Database mining is a set of tools that seek to extract correlations and trends buried within large databases. This technology is used to find new stars, locate profitable locations for a real-estate development, and identifying good candidates for credit cards. In the fisheries, database mining can be used to explore such questions as: "Why is the Stellar Sea Lion population declining?" and "What are the primary factors affect the return of salmon?"

Neural networks are able to learn complex nonlinear mappings. They have been applied to problems ranging from identifying cancer cells to controlling robots. One area where neural networks have excelled is in modeling. In finance, neural networks are used to model stock prices, exchange rates, and purchase decisions. In the fisheries, neural networks could be used to model marine mammal populations, environmental changes, and fish migrations.

The last area, nonlinear dynamical systems, is concerned with modeling the changes in chaotic and semi-chaotic systems. To the extent that you might feel fish population dynamics is chaotic, these techniques may have some applicability.

The last area that I would like to mention is communications. The transfer of information from ship-to-shore is difficult. New technologies such as the proposed Teledesic and Iridium Low-Earth Orbiting Satellite systems will significantly change how information will be exchanged in the fisheries. With these systems in place, it will be possible to affordably and reliably transfer voice, data, and even imagery between any two points on the globe.

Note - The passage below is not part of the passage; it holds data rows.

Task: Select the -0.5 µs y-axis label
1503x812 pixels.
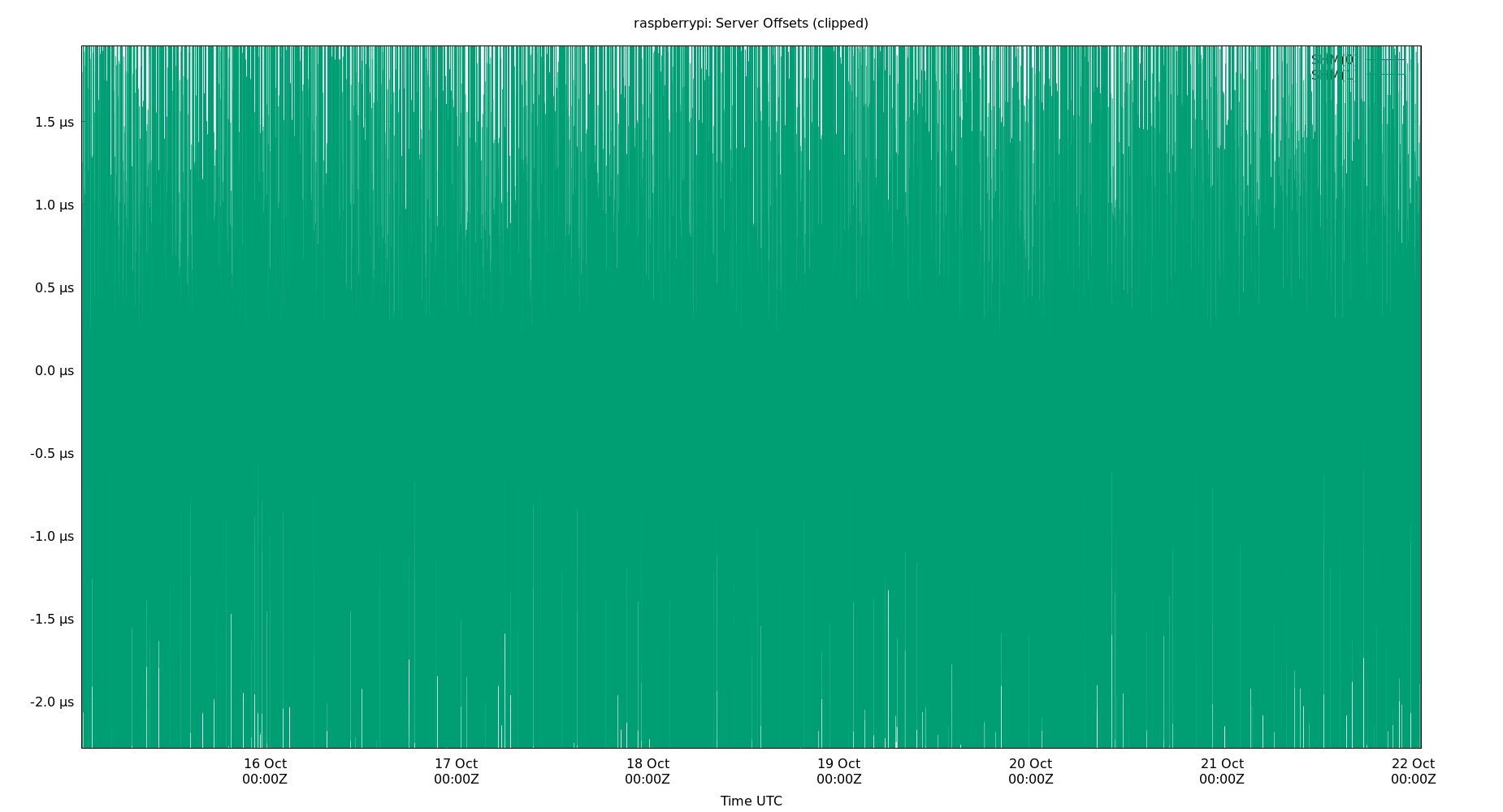Action: (x=52, y=453)
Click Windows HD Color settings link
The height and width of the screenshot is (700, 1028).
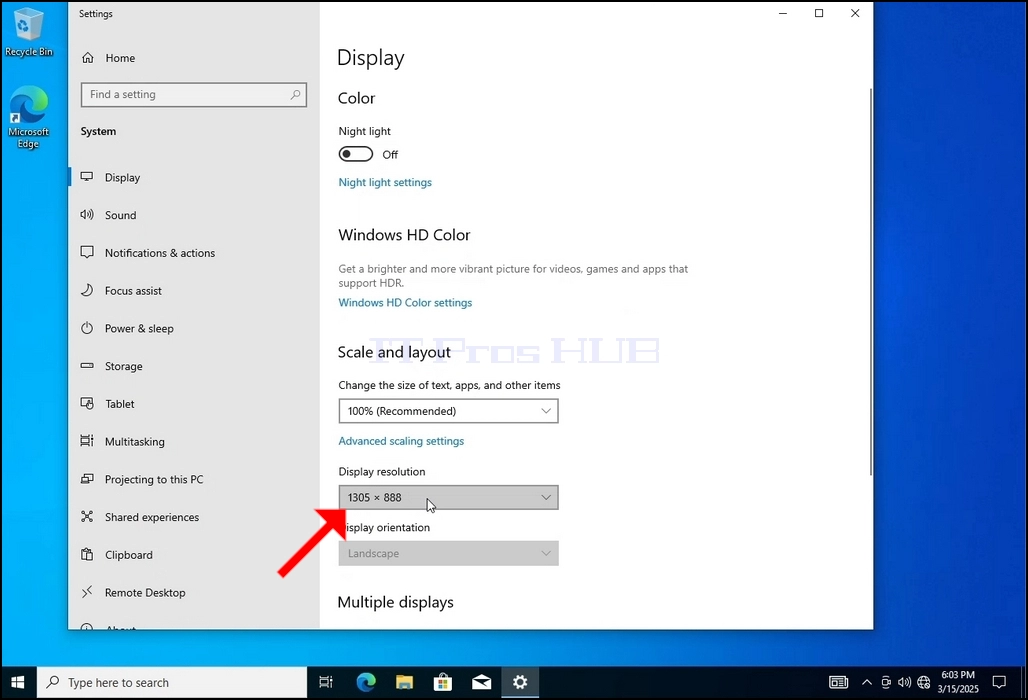coord(405,303)
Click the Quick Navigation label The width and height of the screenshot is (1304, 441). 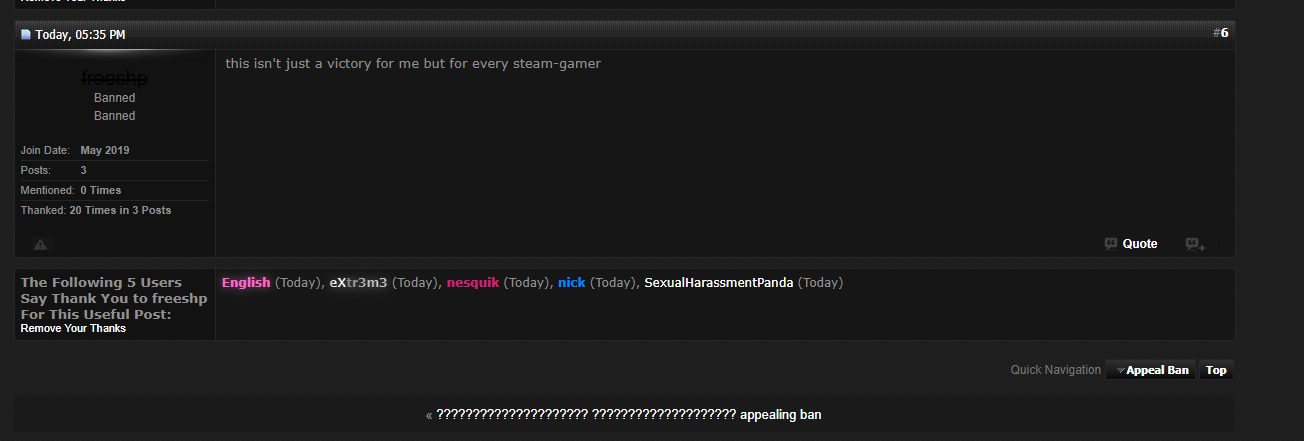point(1055,370)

This, coupled with the emergence of the internet, as the global information repository of choice, will allow information to flow very easily between fishermen, fisheries markets, and fisheries management. Possibly more than any of the technologies I have described today, the ability to internet the ocean could have the most dramatic impact on the fisheries.

To summarize, I have attempted to expose you to some technologies that I feel can assist us with fisheries management. Some of these technologies, like Fisherman’s Associate and other products that have been presented in this session, are available today. Others, such as the broadband fish species identification system, will be available very soon. Still others, such as database mining and internetting the ocean, will take more time.

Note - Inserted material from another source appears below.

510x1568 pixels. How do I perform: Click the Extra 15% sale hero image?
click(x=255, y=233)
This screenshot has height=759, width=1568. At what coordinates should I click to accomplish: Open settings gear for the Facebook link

Will these technologies lead us toward the ultimate fisheries management system? I am not sure. But, I am sure that they can move us in that direction, and I am honored to be a part of that process.

In closing, I would like to thank the University of Alaska Anchorage’s Alaska Center for International Business, and Japan’s Ministry of Agriculture, Forestry and Fisheries for sponsoring this event. I would also like to thank our esteemed conference co-chairs, Mr. Minoru Morimoto and Mr. Steve Cowper, for inviting me to talk to you at this prestigous event. Finally, I would like to thank all of you for your time and attention. Thank you.